## [THE TASK]
Below is some data. Retype exactly the lines starting at the one with "At what coordinates should I click to accomplish: Click the Open" and ending at the one with "Click the 统计时长".

── THE DATA

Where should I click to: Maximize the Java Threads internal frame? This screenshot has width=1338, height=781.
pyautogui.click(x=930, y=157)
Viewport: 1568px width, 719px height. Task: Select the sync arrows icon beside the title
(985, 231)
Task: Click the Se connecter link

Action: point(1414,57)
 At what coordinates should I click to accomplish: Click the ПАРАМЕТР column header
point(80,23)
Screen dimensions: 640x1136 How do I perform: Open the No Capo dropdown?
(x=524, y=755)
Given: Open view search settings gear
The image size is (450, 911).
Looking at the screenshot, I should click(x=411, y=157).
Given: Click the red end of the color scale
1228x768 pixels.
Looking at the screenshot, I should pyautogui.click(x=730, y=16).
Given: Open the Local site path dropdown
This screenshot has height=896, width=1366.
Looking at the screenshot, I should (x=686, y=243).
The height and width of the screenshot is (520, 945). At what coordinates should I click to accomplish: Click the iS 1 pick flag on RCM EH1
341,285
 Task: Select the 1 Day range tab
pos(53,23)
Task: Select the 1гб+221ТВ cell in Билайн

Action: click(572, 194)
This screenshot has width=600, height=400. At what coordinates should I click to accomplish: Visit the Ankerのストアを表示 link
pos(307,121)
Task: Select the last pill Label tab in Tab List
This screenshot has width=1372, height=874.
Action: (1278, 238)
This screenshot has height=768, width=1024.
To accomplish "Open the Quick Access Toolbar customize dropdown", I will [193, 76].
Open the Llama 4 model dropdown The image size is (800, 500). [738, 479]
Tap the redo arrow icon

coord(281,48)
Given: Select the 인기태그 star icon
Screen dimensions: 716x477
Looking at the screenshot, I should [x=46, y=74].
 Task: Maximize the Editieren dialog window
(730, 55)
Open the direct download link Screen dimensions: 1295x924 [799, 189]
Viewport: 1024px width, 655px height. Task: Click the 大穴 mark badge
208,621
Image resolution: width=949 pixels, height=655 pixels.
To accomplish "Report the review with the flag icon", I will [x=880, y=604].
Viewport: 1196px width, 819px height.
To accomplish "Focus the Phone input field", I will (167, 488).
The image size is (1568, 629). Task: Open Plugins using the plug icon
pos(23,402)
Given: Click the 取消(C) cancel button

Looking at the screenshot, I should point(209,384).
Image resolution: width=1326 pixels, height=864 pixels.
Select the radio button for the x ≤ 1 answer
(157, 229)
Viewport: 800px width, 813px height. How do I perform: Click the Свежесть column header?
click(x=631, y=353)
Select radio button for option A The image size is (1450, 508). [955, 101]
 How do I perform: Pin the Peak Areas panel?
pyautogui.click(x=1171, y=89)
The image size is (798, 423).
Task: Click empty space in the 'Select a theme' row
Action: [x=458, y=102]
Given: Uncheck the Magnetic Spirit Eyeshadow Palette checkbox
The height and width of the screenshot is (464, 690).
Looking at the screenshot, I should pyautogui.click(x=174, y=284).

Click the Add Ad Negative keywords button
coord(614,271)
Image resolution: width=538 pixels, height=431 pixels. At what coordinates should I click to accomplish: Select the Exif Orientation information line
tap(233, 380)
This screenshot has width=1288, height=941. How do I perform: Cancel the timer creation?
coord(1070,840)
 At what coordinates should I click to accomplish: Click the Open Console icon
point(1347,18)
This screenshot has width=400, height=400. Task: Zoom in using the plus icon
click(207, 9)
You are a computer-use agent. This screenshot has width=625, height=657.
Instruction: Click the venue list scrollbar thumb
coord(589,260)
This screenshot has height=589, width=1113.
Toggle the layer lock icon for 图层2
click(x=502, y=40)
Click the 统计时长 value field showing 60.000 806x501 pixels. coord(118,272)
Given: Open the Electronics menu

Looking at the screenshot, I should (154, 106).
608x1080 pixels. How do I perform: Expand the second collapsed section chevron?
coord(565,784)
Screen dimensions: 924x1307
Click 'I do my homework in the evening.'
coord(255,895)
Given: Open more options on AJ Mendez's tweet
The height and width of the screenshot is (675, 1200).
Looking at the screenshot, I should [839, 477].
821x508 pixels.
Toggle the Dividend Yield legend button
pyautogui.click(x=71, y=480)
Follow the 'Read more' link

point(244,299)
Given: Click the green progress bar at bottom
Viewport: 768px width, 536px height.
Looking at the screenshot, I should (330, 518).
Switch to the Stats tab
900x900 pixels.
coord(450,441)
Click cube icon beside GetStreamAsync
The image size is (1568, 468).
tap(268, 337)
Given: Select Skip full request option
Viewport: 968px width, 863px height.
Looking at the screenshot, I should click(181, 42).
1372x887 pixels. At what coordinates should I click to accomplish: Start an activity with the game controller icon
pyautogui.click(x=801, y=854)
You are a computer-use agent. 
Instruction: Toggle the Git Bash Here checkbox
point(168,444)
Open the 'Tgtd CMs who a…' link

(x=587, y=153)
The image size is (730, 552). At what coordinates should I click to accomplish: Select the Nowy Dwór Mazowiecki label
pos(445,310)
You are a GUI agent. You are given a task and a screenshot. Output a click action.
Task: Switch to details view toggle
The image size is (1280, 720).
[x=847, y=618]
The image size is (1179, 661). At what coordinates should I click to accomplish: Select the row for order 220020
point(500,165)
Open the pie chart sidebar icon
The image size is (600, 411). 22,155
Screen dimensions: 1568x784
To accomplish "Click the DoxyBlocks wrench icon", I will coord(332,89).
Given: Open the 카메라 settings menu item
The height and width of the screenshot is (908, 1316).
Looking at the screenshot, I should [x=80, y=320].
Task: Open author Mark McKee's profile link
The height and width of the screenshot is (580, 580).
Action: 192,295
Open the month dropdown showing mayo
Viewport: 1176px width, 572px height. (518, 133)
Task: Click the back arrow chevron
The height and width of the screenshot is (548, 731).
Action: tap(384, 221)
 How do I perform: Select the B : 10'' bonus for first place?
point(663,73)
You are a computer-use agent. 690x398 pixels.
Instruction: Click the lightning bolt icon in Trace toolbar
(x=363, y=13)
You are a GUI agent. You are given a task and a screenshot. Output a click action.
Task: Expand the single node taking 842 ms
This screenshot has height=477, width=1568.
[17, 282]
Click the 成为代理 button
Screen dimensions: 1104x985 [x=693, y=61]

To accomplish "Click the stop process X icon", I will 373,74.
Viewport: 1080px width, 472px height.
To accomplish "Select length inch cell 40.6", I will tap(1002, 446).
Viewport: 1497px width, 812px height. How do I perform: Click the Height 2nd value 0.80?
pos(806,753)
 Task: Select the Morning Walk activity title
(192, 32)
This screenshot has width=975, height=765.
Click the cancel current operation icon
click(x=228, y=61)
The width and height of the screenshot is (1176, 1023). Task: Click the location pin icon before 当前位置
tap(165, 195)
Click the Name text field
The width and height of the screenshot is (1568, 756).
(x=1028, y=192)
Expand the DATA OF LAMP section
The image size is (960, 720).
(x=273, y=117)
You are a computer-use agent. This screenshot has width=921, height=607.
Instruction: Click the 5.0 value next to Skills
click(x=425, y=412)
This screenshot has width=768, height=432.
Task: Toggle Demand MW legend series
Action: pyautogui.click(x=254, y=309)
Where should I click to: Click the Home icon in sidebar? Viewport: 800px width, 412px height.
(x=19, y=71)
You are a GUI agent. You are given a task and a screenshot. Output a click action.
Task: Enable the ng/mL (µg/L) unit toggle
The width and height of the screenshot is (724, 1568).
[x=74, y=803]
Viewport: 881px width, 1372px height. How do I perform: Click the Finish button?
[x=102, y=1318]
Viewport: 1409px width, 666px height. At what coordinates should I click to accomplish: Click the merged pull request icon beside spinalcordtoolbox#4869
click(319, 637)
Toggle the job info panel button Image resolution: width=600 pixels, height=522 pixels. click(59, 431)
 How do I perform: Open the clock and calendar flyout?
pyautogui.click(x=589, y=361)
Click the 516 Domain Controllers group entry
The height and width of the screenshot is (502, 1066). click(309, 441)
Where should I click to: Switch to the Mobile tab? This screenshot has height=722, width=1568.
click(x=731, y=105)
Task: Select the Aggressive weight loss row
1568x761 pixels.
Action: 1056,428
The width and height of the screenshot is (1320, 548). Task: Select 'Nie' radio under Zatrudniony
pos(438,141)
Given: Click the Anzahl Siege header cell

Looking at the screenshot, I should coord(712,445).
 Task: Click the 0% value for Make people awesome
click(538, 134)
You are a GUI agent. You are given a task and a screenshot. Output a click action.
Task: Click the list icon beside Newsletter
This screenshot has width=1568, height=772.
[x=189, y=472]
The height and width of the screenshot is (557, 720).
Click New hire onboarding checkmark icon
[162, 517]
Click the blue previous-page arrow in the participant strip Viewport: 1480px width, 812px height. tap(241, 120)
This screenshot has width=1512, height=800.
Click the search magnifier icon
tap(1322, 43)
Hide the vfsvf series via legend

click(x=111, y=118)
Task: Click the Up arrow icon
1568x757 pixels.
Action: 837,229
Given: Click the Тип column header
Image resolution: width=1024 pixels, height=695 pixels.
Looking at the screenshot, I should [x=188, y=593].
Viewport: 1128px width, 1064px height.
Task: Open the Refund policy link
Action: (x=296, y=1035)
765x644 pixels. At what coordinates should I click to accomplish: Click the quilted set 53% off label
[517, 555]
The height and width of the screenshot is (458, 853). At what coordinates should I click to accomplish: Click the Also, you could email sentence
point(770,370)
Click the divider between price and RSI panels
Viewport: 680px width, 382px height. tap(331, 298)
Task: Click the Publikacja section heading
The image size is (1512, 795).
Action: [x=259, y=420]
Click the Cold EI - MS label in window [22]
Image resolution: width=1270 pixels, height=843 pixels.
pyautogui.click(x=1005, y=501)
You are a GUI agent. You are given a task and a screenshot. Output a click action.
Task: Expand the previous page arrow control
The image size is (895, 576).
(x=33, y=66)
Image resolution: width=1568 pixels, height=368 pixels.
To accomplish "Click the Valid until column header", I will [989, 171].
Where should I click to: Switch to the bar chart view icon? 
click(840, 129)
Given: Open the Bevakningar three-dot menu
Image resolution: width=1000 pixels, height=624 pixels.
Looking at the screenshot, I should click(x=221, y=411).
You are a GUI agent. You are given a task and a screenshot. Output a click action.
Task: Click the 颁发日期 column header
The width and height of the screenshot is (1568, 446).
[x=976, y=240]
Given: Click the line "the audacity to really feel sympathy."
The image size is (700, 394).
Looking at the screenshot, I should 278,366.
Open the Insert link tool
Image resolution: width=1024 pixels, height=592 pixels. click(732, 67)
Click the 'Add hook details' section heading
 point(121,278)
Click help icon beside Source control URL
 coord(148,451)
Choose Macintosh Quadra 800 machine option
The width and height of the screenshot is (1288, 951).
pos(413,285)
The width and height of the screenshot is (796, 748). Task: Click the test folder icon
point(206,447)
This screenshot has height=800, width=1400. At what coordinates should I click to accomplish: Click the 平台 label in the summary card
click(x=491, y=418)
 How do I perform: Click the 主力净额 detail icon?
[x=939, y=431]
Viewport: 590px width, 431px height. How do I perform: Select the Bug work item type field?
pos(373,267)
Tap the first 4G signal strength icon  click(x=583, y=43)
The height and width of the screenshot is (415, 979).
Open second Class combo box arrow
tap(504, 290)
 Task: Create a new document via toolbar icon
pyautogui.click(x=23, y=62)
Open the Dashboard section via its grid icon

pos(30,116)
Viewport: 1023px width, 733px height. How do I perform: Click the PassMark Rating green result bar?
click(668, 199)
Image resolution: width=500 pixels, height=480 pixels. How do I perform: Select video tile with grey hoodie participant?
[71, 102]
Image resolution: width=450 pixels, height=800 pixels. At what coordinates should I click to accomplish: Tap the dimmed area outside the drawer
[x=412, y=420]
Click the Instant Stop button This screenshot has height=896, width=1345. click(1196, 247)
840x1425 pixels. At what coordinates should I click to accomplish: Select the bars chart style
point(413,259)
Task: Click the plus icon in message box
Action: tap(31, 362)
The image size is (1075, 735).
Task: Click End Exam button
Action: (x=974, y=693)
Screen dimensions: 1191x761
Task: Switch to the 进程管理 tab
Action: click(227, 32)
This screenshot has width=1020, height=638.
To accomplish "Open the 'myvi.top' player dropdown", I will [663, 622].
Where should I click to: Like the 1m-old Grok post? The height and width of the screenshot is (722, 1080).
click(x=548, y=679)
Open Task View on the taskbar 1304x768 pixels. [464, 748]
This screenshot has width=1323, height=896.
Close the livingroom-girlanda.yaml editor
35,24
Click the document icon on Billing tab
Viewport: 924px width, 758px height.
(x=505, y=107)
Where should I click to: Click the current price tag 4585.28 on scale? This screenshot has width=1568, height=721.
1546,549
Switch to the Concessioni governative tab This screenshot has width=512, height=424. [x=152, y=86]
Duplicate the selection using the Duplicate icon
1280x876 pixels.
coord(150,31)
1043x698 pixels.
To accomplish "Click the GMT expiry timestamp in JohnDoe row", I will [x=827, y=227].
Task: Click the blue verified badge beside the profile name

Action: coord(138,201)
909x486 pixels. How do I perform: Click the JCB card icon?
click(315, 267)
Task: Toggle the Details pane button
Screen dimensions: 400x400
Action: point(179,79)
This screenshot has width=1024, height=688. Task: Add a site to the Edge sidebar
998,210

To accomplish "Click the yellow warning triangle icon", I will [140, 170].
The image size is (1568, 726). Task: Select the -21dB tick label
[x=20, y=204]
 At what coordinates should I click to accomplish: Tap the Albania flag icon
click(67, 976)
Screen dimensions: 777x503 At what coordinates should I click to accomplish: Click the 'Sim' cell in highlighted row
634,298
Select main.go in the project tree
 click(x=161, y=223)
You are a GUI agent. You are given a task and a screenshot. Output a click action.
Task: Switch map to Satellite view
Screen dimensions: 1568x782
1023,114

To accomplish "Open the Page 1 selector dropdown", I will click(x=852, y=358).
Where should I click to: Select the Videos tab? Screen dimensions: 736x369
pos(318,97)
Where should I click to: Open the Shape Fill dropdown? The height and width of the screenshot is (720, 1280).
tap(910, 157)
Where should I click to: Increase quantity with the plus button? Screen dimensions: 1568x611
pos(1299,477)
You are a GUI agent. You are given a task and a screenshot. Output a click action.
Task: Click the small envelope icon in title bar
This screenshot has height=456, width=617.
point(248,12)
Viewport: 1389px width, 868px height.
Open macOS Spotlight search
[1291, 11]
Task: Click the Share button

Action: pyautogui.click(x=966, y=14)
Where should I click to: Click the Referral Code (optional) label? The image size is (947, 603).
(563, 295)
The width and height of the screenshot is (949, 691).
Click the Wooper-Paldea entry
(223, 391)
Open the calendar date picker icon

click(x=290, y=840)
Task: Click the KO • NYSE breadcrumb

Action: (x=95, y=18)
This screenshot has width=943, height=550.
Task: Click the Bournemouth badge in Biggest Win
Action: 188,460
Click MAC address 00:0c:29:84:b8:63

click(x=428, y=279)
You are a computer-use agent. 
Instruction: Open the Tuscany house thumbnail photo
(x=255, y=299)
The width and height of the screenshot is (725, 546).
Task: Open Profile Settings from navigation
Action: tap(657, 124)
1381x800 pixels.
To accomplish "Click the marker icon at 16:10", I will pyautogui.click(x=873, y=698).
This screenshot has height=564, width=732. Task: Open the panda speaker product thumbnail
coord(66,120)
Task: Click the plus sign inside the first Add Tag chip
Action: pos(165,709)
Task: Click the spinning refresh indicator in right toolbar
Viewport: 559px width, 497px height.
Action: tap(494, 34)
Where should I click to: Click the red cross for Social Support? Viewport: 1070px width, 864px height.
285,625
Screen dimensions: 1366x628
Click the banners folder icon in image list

────

## [EXPECTED ANSWER]
 At what coordinates should I click to accomplish: Click the Open Console icon
point(1347,18)
This screenshot has width=400, height=400. Task: Zoom in using the plus icon
click(207, 9)
You are a computer-use agent. This screenshot has width=625, height=657.
Instruction: Click the venue list scrollbar thumb
coord(589,260)
This screenshot has height=589, width=1113.
Toggle the layer lock icon for 图层2
click(x=502, y=40)
Click the 统计时长 value field showing 60.000 806x501 pixels. coord(118,272)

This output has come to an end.